I am grateful to have secured this debate. In my maiden speech, I referred to the green belt in my constituency. We do not have a great deal of it, as it has been developed over the years. As a result, the only land now available for development in Broxtowe is either brownfield or green-belt land; we have no greenfield land at all. We are the most densely populated borough in Nottinghamshire, and one of the most densely populated in the east midlands.
In my maiden speech, I referred to the threat to the green belt from development and from open-cast mining. I anticipated that there might be an application by UK Coal. I wish my prediction had been false, but, unfortunately, UK Coal has now made an application for an open-cast mine. I shall briefly address that issue at the end of my speech.
The real threat to the green-belt land in my constituency comes from development, however, and most notably from the borough council’s aligned core strategy document, which is currently out for public consultation. I know the Minister will be interested to hear my observations, which are supported by many of my constituents. We have had many public meetings, some called by me and others by Broxtowe residents. There is absolute agreement about the form that accompanies the so-called public consultation.
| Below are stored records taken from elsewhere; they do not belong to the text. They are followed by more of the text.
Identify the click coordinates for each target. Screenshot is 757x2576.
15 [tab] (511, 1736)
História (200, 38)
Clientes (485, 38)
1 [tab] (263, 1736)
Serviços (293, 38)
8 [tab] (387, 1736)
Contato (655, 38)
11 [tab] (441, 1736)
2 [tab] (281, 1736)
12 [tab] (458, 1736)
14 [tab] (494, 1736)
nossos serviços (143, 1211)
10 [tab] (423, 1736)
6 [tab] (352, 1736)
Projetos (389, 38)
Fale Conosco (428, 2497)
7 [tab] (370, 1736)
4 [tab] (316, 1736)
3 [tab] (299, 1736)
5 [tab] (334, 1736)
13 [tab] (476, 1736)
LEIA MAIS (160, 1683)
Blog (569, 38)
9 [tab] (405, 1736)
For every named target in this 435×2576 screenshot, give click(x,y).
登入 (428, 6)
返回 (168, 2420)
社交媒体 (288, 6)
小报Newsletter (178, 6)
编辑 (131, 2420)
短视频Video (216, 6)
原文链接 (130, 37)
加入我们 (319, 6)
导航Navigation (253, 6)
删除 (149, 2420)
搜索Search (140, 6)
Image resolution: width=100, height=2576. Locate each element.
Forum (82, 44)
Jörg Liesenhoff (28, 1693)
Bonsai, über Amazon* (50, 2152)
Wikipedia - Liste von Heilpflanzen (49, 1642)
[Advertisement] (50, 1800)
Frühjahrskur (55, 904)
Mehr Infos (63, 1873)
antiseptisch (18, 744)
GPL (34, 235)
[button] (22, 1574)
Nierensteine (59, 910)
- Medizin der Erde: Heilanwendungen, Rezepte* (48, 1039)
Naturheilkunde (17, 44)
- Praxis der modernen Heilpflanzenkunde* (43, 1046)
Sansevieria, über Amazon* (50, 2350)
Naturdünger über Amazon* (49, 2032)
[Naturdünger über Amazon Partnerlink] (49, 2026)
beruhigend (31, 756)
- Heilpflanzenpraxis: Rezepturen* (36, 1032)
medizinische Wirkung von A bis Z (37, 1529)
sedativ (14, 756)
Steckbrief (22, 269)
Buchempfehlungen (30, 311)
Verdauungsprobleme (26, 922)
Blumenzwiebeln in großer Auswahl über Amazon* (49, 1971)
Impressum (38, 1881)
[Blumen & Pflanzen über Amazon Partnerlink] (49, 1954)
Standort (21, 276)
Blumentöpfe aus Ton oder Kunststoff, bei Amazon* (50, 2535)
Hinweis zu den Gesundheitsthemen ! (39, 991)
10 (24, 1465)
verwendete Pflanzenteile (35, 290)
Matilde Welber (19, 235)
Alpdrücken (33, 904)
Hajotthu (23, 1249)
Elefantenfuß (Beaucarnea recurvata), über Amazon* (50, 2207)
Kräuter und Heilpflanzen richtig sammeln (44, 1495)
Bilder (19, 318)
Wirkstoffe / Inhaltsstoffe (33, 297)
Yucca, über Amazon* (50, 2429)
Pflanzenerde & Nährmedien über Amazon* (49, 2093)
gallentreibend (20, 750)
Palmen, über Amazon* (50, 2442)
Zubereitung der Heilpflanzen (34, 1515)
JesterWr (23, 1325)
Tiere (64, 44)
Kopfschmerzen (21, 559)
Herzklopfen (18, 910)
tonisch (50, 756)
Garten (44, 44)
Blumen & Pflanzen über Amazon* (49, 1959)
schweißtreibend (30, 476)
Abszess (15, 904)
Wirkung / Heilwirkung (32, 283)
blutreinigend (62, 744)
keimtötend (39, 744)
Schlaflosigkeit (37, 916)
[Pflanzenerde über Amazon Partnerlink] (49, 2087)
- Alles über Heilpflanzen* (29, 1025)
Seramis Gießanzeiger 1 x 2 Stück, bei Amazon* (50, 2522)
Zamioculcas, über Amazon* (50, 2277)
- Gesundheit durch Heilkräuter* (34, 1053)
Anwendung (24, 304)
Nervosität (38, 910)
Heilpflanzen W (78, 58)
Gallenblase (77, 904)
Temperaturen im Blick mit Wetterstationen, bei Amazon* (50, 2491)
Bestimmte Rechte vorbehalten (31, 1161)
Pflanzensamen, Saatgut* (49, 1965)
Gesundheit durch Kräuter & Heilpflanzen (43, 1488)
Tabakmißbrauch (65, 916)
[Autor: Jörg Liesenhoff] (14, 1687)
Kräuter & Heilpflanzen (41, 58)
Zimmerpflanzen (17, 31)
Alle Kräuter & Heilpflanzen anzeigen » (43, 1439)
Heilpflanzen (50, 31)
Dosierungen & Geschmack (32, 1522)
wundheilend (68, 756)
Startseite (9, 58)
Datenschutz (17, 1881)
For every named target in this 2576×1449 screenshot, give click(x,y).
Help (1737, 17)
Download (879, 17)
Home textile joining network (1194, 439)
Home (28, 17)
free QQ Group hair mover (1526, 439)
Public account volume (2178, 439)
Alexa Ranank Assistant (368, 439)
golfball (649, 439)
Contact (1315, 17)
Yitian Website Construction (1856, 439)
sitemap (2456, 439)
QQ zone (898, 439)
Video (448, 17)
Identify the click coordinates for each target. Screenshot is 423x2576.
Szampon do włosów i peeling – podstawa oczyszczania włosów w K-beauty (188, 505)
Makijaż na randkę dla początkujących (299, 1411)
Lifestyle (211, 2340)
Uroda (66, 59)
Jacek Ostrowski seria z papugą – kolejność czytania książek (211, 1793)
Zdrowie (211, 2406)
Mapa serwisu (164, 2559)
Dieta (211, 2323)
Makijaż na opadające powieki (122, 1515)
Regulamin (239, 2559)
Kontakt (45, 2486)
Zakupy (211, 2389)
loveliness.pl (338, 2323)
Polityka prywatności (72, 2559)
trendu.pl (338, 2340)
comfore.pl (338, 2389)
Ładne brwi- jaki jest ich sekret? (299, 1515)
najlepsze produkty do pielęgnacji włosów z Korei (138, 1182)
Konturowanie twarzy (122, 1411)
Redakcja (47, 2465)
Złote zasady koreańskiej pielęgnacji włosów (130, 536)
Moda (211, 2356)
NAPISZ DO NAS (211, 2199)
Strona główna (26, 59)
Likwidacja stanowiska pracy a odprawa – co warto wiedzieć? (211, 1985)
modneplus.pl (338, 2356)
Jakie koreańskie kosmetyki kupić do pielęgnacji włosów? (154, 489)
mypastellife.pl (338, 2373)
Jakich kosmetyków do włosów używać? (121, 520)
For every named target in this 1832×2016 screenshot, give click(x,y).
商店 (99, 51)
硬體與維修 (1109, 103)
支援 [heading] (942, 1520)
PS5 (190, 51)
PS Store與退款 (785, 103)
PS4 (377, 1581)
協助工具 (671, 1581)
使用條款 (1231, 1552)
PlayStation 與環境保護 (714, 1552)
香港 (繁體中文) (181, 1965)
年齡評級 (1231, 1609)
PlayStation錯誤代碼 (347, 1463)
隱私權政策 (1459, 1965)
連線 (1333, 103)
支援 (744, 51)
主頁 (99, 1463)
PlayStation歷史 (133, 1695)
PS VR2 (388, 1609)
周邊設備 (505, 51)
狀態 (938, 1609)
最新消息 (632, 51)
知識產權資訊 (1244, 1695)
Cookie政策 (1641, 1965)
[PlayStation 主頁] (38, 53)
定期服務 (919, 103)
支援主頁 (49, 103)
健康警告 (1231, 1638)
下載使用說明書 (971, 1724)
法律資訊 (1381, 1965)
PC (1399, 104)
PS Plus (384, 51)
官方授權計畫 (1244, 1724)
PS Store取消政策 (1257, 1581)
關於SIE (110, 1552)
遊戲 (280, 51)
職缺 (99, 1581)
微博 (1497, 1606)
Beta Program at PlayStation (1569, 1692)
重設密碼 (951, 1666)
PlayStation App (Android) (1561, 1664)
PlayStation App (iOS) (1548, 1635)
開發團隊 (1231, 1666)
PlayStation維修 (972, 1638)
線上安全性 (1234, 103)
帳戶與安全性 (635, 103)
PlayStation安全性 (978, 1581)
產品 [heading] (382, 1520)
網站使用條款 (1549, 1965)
I believe it is a form that we inherited, so I am not casting aspersions on my own Government alone; this form is a fault of all. It must be almost impossible for anybody to fill in the form with confidence unless they are either an agent or an extremely experienced clerk to one of our brilliant town or parish councils. I urge the Government to look at such forms and the notes that accompany them. When we ask for a public consultation, please can we make sure that ordinary people can fill in the forms that are provided, so that they can truly make their voices heard?
This aligned core strategy document that is out for public consultation in Broxtowe utterly contradicts the national planning policy framework, in which the Government have set out what I believe is an excellent policy on the green belt, and which stresses the need to protect it. I secured a 90-minute debate on green-belt land in Westminster Hall. I will not rehearse the history of the green belt and the reasons it is so special. It was introduced specifically to prevent urban sprawl, so that our communities kept their own identity and there was not coalescence.
In a letter to me dated 22 June, the Minister of State, Department for Communities and Local Government, my right hon. Friend the Member for Tunbridge Wells (Greg Clark), succinctly explains the following:
“The Government attaches great importance to the Green Belt. Our new National Planning Policy Framework provides strong protection to the Green Belt, and explains that only in exceptional circumstances should a Green Belt boundary be amended.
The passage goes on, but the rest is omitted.